Passage given –
Obregon did their part in breaking a three-way deadlock at the top Sunday by clobbering Mexicali, 8-2, in the border city. Jonathan Aranda broke a 1-1 tie with a solo homer off Aguilas starter Javier Solano in the top of the second inning, but it was a Reynaldo Rodriguez grand slam off Solano in the third that for all intent and purposes put the game away for the Yaquis. Obregon starter Hector Velazquez got the win with six solid innings, allowing one run on two hits with five strikeouts. Solano was tagged with the loss after giving up eight runs on five hits and four walks over four innings.
Navojoa did Sunday's heavy lifting by topping Jalisco, 4-2, at home in Estadio Manuel “Ciclon” Echeverria after both teams entered the game with 10-6 records. The contest was knotted up at two runs apiece until Mayos third baseman Samar Leyva launched a solo homer over the left-center field wall off Charros starter Alex Delgado in the bottom of the fourth. Navojoa added an insurance run when Omar Renteria led off the seventh with a doubled up the middle off reliever Fernando Cruz, moved to third on an Omar Meza sacrifice bunt down the third base line and scored on Jorge Flores' single to right. Navojoa starter Raul Carrillo allowed two runs in 5.2 innings and five relievers surrendered one hit the rest of the way as the Mayos completed a three-game weekend sweep.
At the other end of the spectrum, the Los Mochis Caneros have won just four of their first 16 games to bring up the rear after a disastrous 2020-21 campaign in which they went an aggregate 19-39 over two halves, worst in the LMP under manager Victor Bojorquez. Robinson Cancel is the Los Mochis helmsman this winter but thus far nothing much has changed, although the Caneros did salvage a series in Monterrey Sunday with a 2-1 win over the Sultanes behind a solo homer by Josuan Hernandez and 6.2 innings of one-run pitching by starter Carlos Viera.

Material shown –
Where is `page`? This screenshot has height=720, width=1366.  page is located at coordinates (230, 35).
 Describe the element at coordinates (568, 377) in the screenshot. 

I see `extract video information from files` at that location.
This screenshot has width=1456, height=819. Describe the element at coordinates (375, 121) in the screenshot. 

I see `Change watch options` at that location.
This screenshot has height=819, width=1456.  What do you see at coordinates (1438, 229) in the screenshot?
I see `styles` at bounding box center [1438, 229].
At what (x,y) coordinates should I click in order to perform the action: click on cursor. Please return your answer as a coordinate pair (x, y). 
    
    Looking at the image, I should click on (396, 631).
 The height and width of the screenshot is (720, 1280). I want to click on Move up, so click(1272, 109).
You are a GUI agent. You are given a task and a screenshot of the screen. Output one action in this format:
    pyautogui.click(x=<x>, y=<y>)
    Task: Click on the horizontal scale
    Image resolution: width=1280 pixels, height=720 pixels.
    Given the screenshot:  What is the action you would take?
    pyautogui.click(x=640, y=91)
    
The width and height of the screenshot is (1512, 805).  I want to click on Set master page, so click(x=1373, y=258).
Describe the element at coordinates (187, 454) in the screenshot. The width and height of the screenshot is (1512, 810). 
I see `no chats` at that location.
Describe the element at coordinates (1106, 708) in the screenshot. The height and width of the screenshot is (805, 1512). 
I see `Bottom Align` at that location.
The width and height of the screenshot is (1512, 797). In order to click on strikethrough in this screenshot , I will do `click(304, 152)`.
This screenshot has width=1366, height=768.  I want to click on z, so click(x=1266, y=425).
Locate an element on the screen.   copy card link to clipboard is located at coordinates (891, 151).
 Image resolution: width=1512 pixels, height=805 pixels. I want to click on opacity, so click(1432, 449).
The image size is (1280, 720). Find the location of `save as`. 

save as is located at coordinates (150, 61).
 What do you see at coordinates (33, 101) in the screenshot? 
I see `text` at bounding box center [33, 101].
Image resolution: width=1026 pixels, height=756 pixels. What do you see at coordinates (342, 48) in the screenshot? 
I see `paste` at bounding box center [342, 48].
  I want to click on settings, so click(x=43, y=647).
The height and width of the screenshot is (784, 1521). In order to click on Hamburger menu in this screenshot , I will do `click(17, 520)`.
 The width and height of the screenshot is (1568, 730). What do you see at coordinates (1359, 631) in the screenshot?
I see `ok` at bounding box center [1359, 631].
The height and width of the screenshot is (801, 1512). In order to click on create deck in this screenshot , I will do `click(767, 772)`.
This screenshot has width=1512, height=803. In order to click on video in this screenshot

Task brief –
Using the baseball report, answer these:
1. Who hit the grand slam for Obregon, and off which pitcher?
2. Which Mayos third baseman homered off Alex Delgado in the bottom of the fourth?
3. Who is managing Los Mochis this winter?

Complete answer –
1. Reynaldo Rodriguez, off Javier Solano.
2. Samar Leyva.
3. Robinson Cancel.